Now researchers at the University of Cambridge, funded by Cancer Research UK, have analysed data from almost 3,200 families with one or more members with the BRCA1 mutation and almost 2,200 families with members carrying the BRCA2 mutation.

They found men who carry a BRCA2 mutation have a 27 per cent risk of developing prostate cancer by the time they are 80 years old, which is more than double the rate for non-carriers. BRCA1 mutations were not associated, however, with an increase in prostate cancer risk.

Carrying a defective copy of either BRCA1 or BRCA2 more than doubled an individual’s risk of pancreatic cancer to 2.5-3 per cent by age 80.
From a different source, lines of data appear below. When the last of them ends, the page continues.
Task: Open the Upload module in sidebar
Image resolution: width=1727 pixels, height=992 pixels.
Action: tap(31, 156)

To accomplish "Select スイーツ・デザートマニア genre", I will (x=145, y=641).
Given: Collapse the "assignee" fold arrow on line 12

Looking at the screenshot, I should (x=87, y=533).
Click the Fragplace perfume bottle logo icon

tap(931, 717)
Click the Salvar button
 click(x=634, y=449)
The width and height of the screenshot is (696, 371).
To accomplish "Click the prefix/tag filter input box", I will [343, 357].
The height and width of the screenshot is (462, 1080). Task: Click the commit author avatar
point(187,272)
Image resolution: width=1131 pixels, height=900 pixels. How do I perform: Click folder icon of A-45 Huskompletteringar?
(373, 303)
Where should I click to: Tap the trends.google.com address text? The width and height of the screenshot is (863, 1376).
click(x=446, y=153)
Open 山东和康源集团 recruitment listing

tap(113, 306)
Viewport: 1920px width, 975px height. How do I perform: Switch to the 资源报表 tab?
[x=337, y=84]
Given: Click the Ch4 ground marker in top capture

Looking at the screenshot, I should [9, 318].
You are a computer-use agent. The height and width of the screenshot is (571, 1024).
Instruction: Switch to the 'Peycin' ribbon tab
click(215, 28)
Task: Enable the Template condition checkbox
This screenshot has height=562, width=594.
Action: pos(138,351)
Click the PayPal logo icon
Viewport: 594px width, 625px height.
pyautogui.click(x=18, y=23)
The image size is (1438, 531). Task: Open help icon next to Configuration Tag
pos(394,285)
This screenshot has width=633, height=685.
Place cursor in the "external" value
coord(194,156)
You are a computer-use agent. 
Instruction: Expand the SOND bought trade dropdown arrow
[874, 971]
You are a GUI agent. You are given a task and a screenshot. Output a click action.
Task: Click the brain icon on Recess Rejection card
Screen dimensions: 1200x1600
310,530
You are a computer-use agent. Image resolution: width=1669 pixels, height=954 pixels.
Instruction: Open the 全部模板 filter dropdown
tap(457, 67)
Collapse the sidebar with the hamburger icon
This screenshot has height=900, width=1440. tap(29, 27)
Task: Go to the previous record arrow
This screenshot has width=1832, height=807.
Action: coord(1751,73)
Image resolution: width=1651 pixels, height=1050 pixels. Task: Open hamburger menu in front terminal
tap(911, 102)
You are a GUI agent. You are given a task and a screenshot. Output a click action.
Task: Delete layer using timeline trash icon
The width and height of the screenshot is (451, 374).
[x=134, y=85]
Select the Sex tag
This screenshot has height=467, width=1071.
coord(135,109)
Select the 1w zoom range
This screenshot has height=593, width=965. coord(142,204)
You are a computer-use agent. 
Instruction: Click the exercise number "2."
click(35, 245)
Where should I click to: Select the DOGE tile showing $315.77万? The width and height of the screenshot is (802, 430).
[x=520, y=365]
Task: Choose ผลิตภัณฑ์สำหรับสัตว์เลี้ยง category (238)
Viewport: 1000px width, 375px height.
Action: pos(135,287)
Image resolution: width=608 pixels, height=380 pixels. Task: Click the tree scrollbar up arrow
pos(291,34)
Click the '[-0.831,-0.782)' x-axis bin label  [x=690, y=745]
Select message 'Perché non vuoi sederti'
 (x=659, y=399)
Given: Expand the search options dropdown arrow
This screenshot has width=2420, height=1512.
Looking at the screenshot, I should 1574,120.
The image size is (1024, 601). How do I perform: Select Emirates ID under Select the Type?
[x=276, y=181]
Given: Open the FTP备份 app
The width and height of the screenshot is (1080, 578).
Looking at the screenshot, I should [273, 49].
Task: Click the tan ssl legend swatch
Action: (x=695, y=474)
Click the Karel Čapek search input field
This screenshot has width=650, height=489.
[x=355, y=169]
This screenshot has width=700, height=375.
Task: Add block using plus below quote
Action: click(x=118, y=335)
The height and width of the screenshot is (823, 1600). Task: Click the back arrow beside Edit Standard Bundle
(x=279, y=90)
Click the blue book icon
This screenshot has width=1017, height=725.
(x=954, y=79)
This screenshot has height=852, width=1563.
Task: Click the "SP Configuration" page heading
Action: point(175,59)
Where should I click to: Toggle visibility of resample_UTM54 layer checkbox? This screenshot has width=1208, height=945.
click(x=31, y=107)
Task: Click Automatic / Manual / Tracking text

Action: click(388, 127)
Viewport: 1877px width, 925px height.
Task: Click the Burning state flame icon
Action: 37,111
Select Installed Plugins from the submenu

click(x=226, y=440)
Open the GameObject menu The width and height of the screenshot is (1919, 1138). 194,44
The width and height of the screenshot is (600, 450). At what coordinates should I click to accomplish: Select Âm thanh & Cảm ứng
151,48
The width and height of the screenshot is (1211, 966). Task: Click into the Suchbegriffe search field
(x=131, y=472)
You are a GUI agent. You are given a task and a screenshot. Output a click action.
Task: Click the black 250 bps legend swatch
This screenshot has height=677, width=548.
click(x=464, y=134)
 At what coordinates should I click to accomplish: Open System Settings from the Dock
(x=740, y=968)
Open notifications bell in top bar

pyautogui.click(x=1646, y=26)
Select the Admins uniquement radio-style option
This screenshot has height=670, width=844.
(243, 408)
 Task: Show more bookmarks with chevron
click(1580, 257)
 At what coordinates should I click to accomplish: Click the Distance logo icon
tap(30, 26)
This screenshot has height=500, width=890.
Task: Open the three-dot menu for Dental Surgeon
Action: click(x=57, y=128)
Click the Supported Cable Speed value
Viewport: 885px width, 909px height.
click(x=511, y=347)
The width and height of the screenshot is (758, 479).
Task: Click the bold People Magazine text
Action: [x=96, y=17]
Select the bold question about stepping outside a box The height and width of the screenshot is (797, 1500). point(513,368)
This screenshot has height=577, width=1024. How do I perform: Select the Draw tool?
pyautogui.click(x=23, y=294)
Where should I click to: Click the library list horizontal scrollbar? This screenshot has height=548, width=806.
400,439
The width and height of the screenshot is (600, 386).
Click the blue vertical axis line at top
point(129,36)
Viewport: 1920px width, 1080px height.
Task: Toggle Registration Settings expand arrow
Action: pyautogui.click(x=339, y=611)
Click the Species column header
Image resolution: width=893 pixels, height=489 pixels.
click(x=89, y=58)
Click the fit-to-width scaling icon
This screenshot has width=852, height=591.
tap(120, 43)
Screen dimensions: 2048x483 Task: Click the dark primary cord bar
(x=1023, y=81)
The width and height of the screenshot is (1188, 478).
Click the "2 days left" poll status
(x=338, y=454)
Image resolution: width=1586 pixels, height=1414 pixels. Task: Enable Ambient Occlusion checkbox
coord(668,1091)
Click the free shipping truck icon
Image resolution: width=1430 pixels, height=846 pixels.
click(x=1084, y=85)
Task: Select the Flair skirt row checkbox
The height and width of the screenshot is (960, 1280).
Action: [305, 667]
There was also an increased risk of stomach cancer, but the number of patients in this dataset was small, due to the rarity of this form of cancer.

Breast cancer risk in men was also significantly increased by mutations in both genes, but the disease is accounting for fewer than one per cent of all male cancer cases in the UK.

A BRCA1 mutation increased a man’s risk of developing breast cancer more than four-fold to 0.4 per cent by age 80, while a BRCA2 mutation raised it 44 times to 3.8 per cent by age 80.

This means an estimated 38 out of 1,000 male carriers of the BRCA2 mutation will develop breast cancer by age 80.

However, the researchers did not find compelling evidence that mutations were linked to increased risk of some other cancers previously thought to be linked to faulty BRCA genes, such as melanoma.

Prof Marc Tischkowitz, from the Department of Medical Genetics at the University of Cambridge, said: “The link between BRCA2 and prostate cancer and pancreatic cancer is now much clearer, thanks to the data we’ve analysed.

“We have also identified a potential link with stomach cancer, but this is based on small numbers and needs further study.”

Cancer Research UK advises that people worried about their risk of cancer should talk to their GP, as doctors can refer patients to a genetics clinic if they think someone has a strong family history and might be at an increased risk.